Regardless, Bus stands as an object lesson in overproduction. It didn't seem possible to de-claw one of the most uncompromsing bands I'd ever heard, but that's what Erdelyi did, somehow turning The Replacements into a radio-friendly band. Tim version of Kiss Me on the Bus: forgettable AOR. SNL version & demo: The ‘Mats once again taking it to a new level.



THE DAMNED
Fan boys hail The Black Album as one of The Damned’s finest moments, but it is, in fact, their most vastly overrated album. It could have been nearly as good as their masterpiece, Machine Gun Etiquette, but instead stands as a monument to what subpar production and garish arrangements do to good songs.

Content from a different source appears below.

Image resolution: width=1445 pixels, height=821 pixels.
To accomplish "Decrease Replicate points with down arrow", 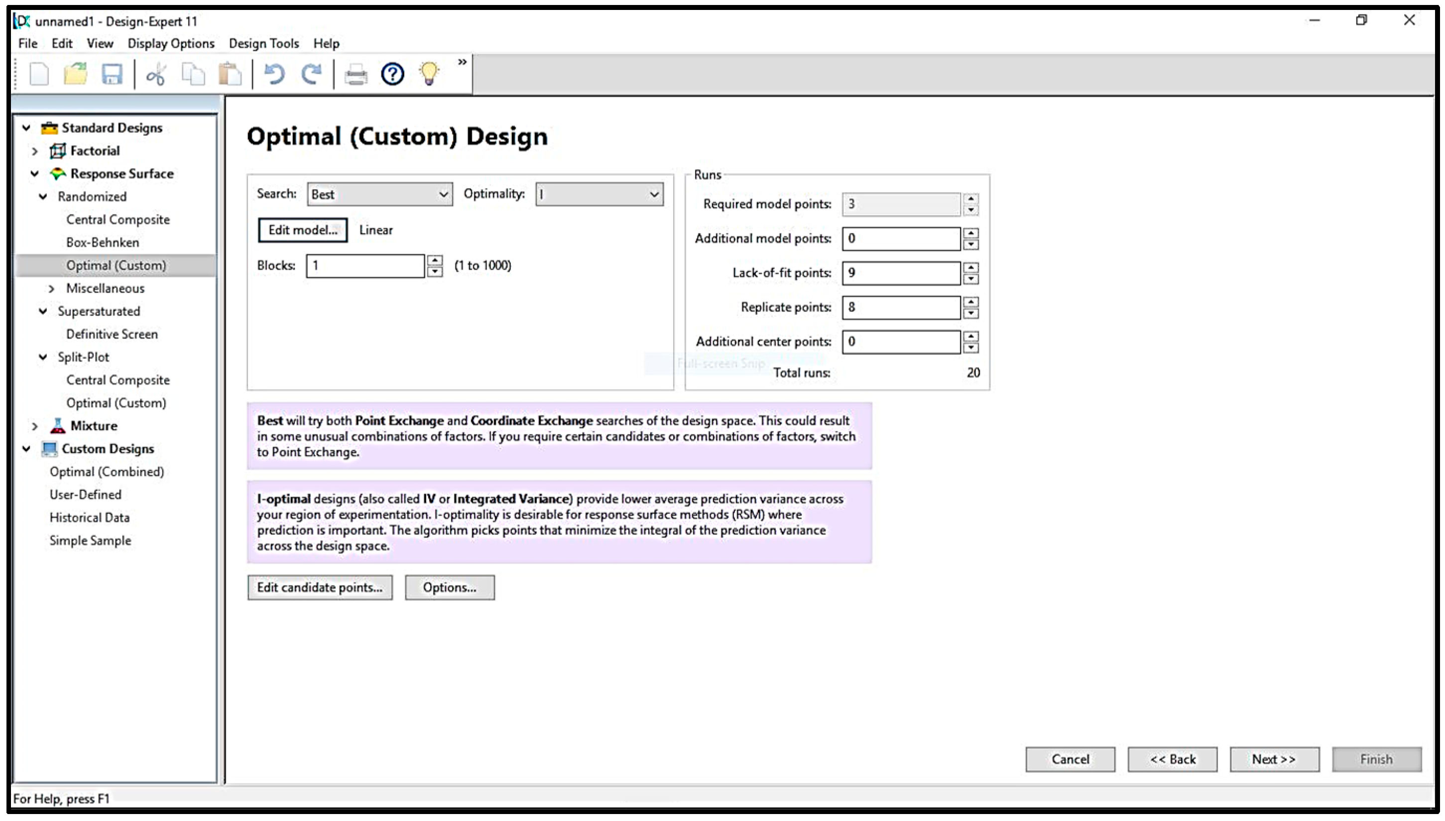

Case in point: History of the World Part I, the first half of a one-two punch (along with 13th Floor Vendetta) on side two that drags that album’s momentum down to a standstill. Overwrought with synthesizers and reverb, History sounds – for The Damned anyway – like an homage to Phil Spector, which as a concept is somewhat incongruous with what that band was all about (and anyway, didn’t we already go through this wrongheaded production shit with Nick Mason and Music For Pleasure?). This was the album’s first single? For years I skipped over its boring 3.52 on my way to Therapy.

That is, until 1996, when Nighttracks released The Damned: The Radio One Sessions, a second set of BBC sessions (Sessions of The Damned being the first) spanning seven years’ worth of line-ups between 1979 and 1985. Nestled in the middle of its 17 tracks were six alternate versions of songs that wound up on The Black Album: Drinking About My Baby, Hit or Miss, Dr. Jeckyll and Mr. Hyde, Wait for the Blackout, Lively Arts, and History of the World.

The BBC versions of Blackout, Lively Arts and History were a revelation. Blackout and Lively Arts were certainly already great on The Black Album, but suddenly here were these rawer, faster, louder versions that were way better than their official counterparts. History, however, defied expectations, transmogrifying in the hands of the BBC's Mike Reid from a boring four minutes on Black Album to an upper-tier, exhuberent Damned romp worthy of being any album’s first single . It’s like night and day.

Four things happened here: first, the BBC version is played a half-step higher than the Black Album version, in G-flat (on the album it’s in F), adding a lot more zip to a song desperately in need of it. Second, Dave Vanian’s vocals soar on the BBC version; he sounds way more inspired than on The Black Album, which is interesting, because he’s hitting his notes far more confidently on the version that’s in a higher key. (Vanian has enormous bags under his eyes in photos taken during the recording of Black Album, a good indication that he was not in the best place when it came time to record the record.) Third, instead of an overblown arrangement revolving around echo and Hans Zimmer’s synthesizers – as was the case on Black Album – it’s a straightforward Damned arrangement revolving around bass, guitar, and drums, with an organ and piano for depth. Finally, studio effects are kept to a minimum. Instead of trying to make History sound like an epic answer to Beethoven's 9th, Reid treats it like a basic rock'n'roll song, letting the music speak for itself. No peripherals are necessary.

The band itself acknowledged problems with the final product, writing “over-produced by Hans Zimmer” on the sleeve of the History single in 1980. In 2005, the 25th anniversary of The Black Album, Captain Sensible admitted to MOJO writer Kieron Tyler, “It’s a little over the top in places… maybe (Hans Zimmer) did go too far layering the icing on the top.” Bloody 'ell, blokes. If you knew that, why didn't you fix it?